Roger Gbégnonvi :
mardi 1 avril 2008
mandarin ou griot
Professeur,
Qu'il me soit permis dans cette analyse d'adopter la démarche de Victor Klemperer, ce philologue
allemand d'origine juive "protégé" par un mariage "mixte"
qui a observé l'évolution du discours dans l'Allemagne nazie entre 1933 et 1945 pour mettre en
exergue de manière empirique la "LTI,
Lingua Tertii Imperii" ou "la Langue du Troisième Reich". Non pas que
j'y trouve une similitude avec votre vie conjugale et loin de moi toute idée de
transposition de l'Allemagne
de cette période ubuesque de l'histoire de l'Humanité à la phase actuelle que
traverse notre pays.
C'est plutôt que jeune étudiant à la Faculté
des Lettres de l'université nationale du Bénin (UNB) au milieu
des années 90, j'ai passé mon temps à ramer à contre courant des commentaires
antipathiques en vous 'portant dans mon cœur' sans pour autant vous connaître
que par l'intitulé de votre Cours de
"Stylistique et Rhétorique" qui soulevait en moi
fougue et exaltation.
Dois-je aujourd'hui me mordre les doigts pour ma fringale de toute publication
signée Roger Gbégnonvi
? Assurément non ! Car dans ce nectar de productions intellectuelles, je
continue de puiser un côté analytique intrinsèquement lié à la pureté de votre
style (littéraire). Par contre j'ai haut le cœur quand je découvre d'une
manière pathétique sur bien des aspects éthiques et politiques que la qualité
de votre plume a mis en esclavage la pensée (l'idéologie) du mandarin que j'ai
estimé.
Certes, la plume à la main, vous défendez avec mérite le Sankarisme et le Panafricanisme
qui ont toujours galvanisé la majorité des jeunes du continent. La plume à la
main, vous vous faîtes le chantre de la lutte contre la corruption au Bénin. La plume à la main, vous
prenez parti avec vigueur pour la défense des valeurs religieuses et morales.

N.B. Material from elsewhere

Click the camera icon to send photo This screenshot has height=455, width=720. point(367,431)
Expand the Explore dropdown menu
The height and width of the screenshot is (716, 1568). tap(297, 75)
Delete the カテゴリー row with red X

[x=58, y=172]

J'éprouve du plaisir à embrasser ce côté éthique de votre combat.
Quant à l'aspect politique de votre discours, vous aviez porté à bout d'encre
la "Soglophilie"
et exécré la "Kérékoumania",
vous aviez manifesté votre "Eyadémaphobie"
à la face du voisin togolais et cloué au pilori une certaine 'monarchisation'
du système qui a adoubé le fils "Faure".
Mais votre obstination actuelle à diaboliser les leaders politiques locaux vous
rapproche plus aisément du militantisme FCBE
que de la Société civile.
Le comble, c'est que vous venez par néologisme d'inventer le parallèle du Sankarisme que vous aviez baptisé le "Yayisme". J'ignore si le "Yayisme" est une idéologie
autrement tout professeur que vous êtes, vous devriez éviter de faire du
sophisme autour de ce 'concept'.
Le "Yayisme",
si l'on veut le théoriser, mérite une réflexion de manière lente, longue et
lumineuse fondée sur des paradigmes nouveaux et un schéma politique, économique
et social scientifiquement élaboré. On a reproché au Sankarisme de faire le lit du culte
de la personnalité. Le "Yayisme"
devrait éviter une telle erreur s'il veut subsister à l'histoire politique de
notre pays.
Un chef d'Etat est fait de chair et de poisson. Comme tout humain, il est
faillible, l'ériger au rang de "messie"
participe d'un culte. De même, le "Yayisme"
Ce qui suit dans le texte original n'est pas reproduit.